= WORK TO BE COMPLETED =
The reply has to contain each record exactly as written.

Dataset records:
************

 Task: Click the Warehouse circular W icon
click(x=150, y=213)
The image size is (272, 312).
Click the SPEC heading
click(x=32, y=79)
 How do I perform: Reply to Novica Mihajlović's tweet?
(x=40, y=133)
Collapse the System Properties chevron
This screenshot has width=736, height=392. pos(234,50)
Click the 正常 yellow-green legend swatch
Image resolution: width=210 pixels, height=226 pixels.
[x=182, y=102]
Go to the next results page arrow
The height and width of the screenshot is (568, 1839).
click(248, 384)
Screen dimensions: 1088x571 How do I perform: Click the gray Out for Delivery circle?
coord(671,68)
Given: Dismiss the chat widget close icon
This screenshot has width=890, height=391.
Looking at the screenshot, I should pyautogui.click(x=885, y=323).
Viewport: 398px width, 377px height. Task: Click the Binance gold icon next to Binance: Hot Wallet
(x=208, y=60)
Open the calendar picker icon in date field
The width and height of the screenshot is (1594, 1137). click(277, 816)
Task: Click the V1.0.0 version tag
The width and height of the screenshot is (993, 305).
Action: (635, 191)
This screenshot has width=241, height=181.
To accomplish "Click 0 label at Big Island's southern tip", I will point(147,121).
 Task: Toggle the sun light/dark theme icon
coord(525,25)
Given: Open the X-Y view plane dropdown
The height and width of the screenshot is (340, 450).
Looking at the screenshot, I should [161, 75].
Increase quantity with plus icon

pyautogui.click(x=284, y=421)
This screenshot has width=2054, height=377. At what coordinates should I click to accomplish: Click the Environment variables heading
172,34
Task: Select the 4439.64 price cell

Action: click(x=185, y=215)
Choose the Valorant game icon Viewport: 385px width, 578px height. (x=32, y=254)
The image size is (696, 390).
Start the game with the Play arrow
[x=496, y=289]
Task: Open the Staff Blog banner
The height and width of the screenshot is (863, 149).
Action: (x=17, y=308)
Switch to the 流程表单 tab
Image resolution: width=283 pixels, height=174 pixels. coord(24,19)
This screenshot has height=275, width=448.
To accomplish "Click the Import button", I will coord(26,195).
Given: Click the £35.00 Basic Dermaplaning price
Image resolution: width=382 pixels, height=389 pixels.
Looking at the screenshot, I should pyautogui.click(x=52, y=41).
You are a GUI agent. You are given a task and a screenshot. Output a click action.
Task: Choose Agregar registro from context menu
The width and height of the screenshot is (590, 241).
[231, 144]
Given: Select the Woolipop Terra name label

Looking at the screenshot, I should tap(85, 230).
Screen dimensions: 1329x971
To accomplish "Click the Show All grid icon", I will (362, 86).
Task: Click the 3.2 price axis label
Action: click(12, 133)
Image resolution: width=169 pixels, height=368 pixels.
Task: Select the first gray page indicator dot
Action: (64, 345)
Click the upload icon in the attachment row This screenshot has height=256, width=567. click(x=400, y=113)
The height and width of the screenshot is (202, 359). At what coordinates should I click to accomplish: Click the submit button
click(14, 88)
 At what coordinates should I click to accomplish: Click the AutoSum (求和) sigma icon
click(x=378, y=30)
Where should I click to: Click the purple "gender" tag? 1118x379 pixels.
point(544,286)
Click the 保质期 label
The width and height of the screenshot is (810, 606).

************

= WORKED SOLUTION =
 Task: Click the Warehouse circular W icon
click(x=150, y=213)
The image size is (272, 312).
Click the SPEC heading
click(x=32, y=79)
 How do I perform: Reply to Novica Mihajlović's tweet?
(x=40, y=133)
Collapse the System Properties chevron
This screenshot has width=736, height=392. pos(234,50)
Click the 正常 yellow-green legend swatch
Image resolution: width=210 pixels, height=226 pixels.
[x=182, y=102]
Go to the next results page arrow
The height and width of the screenshot is (568, 1839).
click(248, 384)
Screen dimensions: 1088x571 How do I perform: Click the gray Out for Delivery circle?
coord(671,68)
Given: Dismiss the chat widget close icon
This screenshot has width=890, height=391.
Looking at the screenshot, I should pyautogui.click(x=885, y=323).
Viewport: 398px width, 377px height. Task: Click the Binance gold icon next to Binance: Hot Wallet
(x=208, y=60)
Open the calendar picker icon in date field
The width and height of the screenshot is (1594, 1137). click(277, 816)
Task: Click the V1.0.0 version tag
The width and height of the screenshot is (993, 305).
Action: (635, 191)
This screenshot has width=241, height=181.
To accomplish "Click 0 label at Big Island's southern tip", I will point(147,121).
 Task: Toggle the sun light/dark theme icon
coord(525,25)
Given: Open the X-Y view plane dropdown
The height and width of the screenshot is (340, 450).
Looking at the screenshot, I should [161, 75].
Increase quantity with plus icon

pyautogui.click(x=284, y=421)
This screenshot has width=2054, height=377. At what coordinates should I click to accomplish: Click the Environment variables heading
172,34
Task: Select the 4439.64 price cell

Action: click(x=185, y=215)
Choose the Valorant game icon Viewport: 385px width, 578px height. (x=32, y=254)
The image size is (696, 390).
Start the game with the Play arrow
[x=496, y=289]
Task: Open the Staff Blog banner
The height and width of the screenshot is (863, 149).
Action: (x=17, y=308)
Switch to the 流程表单 tab
Image resolution: width=283 pixels, height=174 pixels. coord(24,19)
This screenshot has height=275, width=448.
To accomplish "Click the Import button", I will coord(26,195).
Given: Click the £35.00 Basic Dermaplaning price
Image resolution: width=382 pixels, height=389 pixels.
Looking at the screenshot, I should pyautogui.click(x=52, y=41).
You are a GUI agent. You are given a task and a screenshot. Output a click action.
Task: Choose Agregar registro from context menu
The width and height of the screenshot is (590, 241).
[231, 144]
Given: Select the Woolipop Terra name label

Looking at the screenshot, I should tap(85, 230).
Screen dimensions: 1329x971
To accomplish "Click the Show All grid icon", I will (362, 86).
Task: Click the 3.2 price axis label
Action: click(12, 133)
Image resolution: width=169 pixels, height=368 pixels.
Task: Select the first gray page indicator dot
Action: (64, 345)
Click the upload icon in the attachment row This screenshot has height=256, width=567. click(x=400, y=113)
The height and width of the screenshot is (202, 359). At what coordinates should I click to accomplish: Click the submit button
click(14, 88)
 At what coordinates should I click to accomplish: Click the AutoSum (求和) sigma icon
click(x=378, y=30)
Where should I click to: Click the purple "gender" tag? 1118x379 pixels.
point(544,286)
Click the 保质期 label
The width and height of the screenshot is (810, 606).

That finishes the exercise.